§ **Required action**
An exact repetition of the records is required. Leave nothing out.

[Stored items]
- - -

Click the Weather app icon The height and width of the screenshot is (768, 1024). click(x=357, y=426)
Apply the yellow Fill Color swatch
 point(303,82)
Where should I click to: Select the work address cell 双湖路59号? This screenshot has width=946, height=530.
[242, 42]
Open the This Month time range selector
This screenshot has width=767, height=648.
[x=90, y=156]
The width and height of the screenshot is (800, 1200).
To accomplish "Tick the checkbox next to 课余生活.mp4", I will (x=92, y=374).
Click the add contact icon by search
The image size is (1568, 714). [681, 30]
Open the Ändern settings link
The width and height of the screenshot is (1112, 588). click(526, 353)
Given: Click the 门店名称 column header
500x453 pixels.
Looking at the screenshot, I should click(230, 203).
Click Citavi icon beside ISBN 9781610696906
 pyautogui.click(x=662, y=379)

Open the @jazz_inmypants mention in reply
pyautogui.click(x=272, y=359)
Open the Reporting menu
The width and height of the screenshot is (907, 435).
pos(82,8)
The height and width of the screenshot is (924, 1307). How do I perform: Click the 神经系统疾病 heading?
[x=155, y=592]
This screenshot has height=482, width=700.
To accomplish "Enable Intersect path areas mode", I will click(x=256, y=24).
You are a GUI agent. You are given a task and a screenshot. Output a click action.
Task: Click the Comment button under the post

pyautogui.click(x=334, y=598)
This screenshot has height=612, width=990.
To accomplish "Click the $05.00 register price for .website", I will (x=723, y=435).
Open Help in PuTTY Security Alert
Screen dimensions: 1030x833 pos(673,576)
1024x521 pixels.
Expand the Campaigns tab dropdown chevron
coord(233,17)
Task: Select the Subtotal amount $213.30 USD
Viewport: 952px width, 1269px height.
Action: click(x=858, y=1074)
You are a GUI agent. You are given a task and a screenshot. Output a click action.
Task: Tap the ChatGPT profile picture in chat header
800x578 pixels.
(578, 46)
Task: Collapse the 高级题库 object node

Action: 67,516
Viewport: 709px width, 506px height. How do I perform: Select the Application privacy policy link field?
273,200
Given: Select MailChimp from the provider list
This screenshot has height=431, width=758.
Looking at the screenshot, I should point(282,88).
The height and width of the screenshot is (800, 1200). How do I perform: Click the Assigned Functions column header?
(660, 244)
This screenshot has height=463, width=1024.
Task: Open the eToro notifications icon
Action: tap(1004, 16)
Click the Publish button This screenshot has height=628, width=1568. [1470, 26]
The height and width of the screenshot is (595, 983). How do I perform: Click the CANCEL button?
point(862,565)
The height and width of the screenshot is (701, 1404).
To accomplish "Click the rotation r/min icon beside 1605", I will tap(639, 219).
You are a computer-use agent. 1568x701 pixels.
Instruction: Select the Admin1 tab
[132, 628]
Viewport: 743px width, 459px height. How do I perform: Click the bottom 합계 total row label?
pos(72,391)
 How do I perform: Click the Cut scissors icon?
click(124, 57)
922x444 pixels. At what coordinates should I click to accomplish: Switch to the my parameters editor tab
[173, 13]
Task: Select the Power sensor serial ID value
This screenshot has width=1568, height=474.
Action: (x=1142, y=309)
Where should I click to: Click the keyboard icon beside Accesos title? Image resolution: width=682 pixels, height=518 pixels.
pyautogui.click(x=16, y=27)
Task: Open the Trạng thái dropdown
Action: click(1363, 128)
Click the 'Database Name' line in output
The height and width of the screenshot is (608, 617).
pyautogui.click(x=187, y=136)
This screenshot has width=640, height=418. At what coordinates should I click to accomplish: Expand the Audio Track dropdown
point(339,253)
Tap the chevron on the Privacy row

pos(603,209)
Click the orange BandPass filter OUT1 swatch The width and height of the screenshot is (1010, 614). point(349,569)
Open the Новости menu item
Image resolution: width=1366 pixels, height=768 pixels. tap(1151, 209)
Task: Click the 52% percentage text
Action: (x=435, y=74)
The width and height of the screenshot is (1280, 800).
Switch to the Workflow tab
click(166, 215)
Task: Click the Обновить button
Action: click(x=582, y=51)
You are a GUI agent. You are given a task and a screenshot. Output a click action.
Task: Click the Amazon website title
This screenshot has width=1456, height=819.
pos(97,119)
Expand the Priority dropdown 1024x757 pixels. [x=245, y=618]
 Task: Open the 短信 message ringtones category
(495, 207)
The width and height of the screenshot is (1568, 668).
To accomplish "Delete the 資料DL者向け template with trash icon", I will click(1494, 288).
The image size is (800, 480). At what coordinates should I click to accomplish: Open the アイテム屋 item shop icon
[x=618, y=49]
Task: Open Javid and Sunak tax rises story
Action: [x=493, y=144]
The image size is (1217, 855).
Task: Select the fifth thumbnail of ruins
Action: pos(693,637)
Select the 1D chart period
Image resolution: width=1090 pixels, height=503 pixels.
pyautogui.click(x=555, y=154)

- - -

§ **Result of the exercise**
Click the Weather app icon The height and width of the screenshot is (768, 1024). click(x=357, y=426)
Apply the yellow Fill Color swatch
 point(303,82)
Where should I click to: Select the work address cell 双湖路59号? This screenshot has width=946, height=530.
[242, 42]
Open the This Month time range selector
This screenshot has width=767, height=648.
[x=90, y=156]
The width and height of the screenshot is (800, 1200).
To accomplish "Tick the checkbox next to 课余生活.mp4", I will (x=92, y=374).
Click the add contact icon by search
The image size is (1568, 714). [681, 30]
Open the Ändern settings link
The width and height of the screenshot is (1112, 588). click(526, 353)
Given: Click the 门店名称 column header
500x453 pixels.
Looking at the screenshot, I should click(230, 203).
Click Citavi icon beside ISBN 9781610696906
 pyautogui.click(x=662, y=379)

Open the @jazz_inmypants mention in reply
pyautogui.click(x=272, y=359)
Open the Reporting menu
The width and height of the screenshot is (907, 435).
pos(82,8)
The height and width of the screenshot is (924, 1307). How do I perform: Click the 神经系统疾病 heading?
[x=155, y=592]
This screenshot has height=482, width=700.
To accomplish "Enable Intersect path areas mode", I will click(x=256, y=24).
You are a GUI agent. You are given a task and a screenshot. Output a click action.
Task: Click the Comment button under the post

pyautogui.click(x=334, y=598)
This screenshot has height=612, width=990.
To accomplish "Click the $05.00 register price for .website", I will (x=723, y=435).
Open Help in PuTTY Security Alert
Screen dimensions: 1030x833 pos(673,576)
1024x521 pixels.
Expand the Campaigns tab dropdown chevron
coord(233,17)
Task: Select the Subtotal amount $213.30 USD
Viewport: 952px width, 1269px height.
Action: click(x=858, y=1074)
You are a GUI agent. You are given a task and a screenshot. Output a click action.
Task: Tap the ChatGPT profile picture in chat header
800x578 pixels.
(578, 46)
Task: Collapse the 高级题库 object node

Action: 67,516
Viewport: 709px width, 506px height. How do I perform: Select the Application privacy policy link field?
273,200
Given: Select MailChimp from the provider list
This screenshot has height=431, width=758.
Looking at the screenshot, I should point(282,88).
The height and width of the screenshot is (800, 1200). How do I perform: Click the Assigned Functions column header?
(660, 244)
This screenshot has height=463, width=1024.
Task: Open the eToro notifications icon
Action: tap(1004, 16)
Click the Publish button This screenshot has height=628, width=1568. [1470, 26]
The height and width of the screenshot is (595, 983). How do I perform: Click the CANCEL button?
point(862,565)
The height and width of the screenshot is (701, 1404).
To accomplish "Click the rotation r/min icon beside 1605", I will tap(639, 219).
You are a computer-use agent. 1568x701 pixels.
Instruction: Select the Admin1 tab
[132, 628]
Viewport: 743px width, 459px height. How do I perform: Click the bottom 합계 total row label?
pos(72,391)
 How do I perform: Click the Cut scissors icon?
click(124, 57)
922x444 pixels. At what coordinates should I click to accomplish: Switch to the my parameters editor tab
[173, 13]
Task: Select the Power sensor serial ID value
This screenshot has width=1568, height=474.
Action: (x=1142, y=309)
Where should I click to: Click the keyboard icon beside Accesos title? Image resolution: width=682 pixels, height=518 pixels.
pyautogui.click(x=16, y=27)
Task: Open the Trạng thái dropdown
Action: click(1363, 128)
Click the 'Database Name' line in output
The height and width of the screenshot is (608, 617).
pyautogui.click(x=187, y=136)
This screenshot has width=640, height=418. At what coordinates should I click to accomplish: Expand the Audio Track dropdown
point(339,253)
Tap the chevron on the Privacy row

pos(603,209)
Click the orange BandPass filter OUT1 swatch The width and height of the screenshot is (1010, 614). point(349,569)
Open the Новости menu item
Image resolution: width=1366 pixels, height=768 pixels. tap(1151, 209)
Task: Click the 52% percentage text
Action: (x=435, y=74)
The width and height of the screenshot is (1280, 800).
Switch to the Workflow tab
click(166, 215)
Task: Click the Обновить button
Action: click(x=582, y=51)
You are a GUI agent. You are given a task and a screenshot. Output a click action.
Task: Click the Amazon website title
This screenshot has width=1456, height=819.
pos(97,119)
Expand the Priority dropdown 1024x757 pixels. [x=245, y=618]
 Task: Open the 短信 message ringtones category
(495, 207)
The width and height of the screenshot is (1568, 668).
To accomplish "Delete the 資料DL者向け template with trash icon", I will click(1494, 288).
The image size is (800, 480). At what coordinates should I click to accomplish: Open the アイテム屋 item shop icon
[x=618, y=49]
Task: Open Javid and Sunak tax rises story
Action: [x=493, y=144]
The image size is (1217, 855).
Task: Select the fifth thumbnail of ruins
Action: pos(693,637)
Select the 1D chart period
Image resolution: width=1090 pixels, height=503 pixels.
pyautogui.click(x=555, y=154)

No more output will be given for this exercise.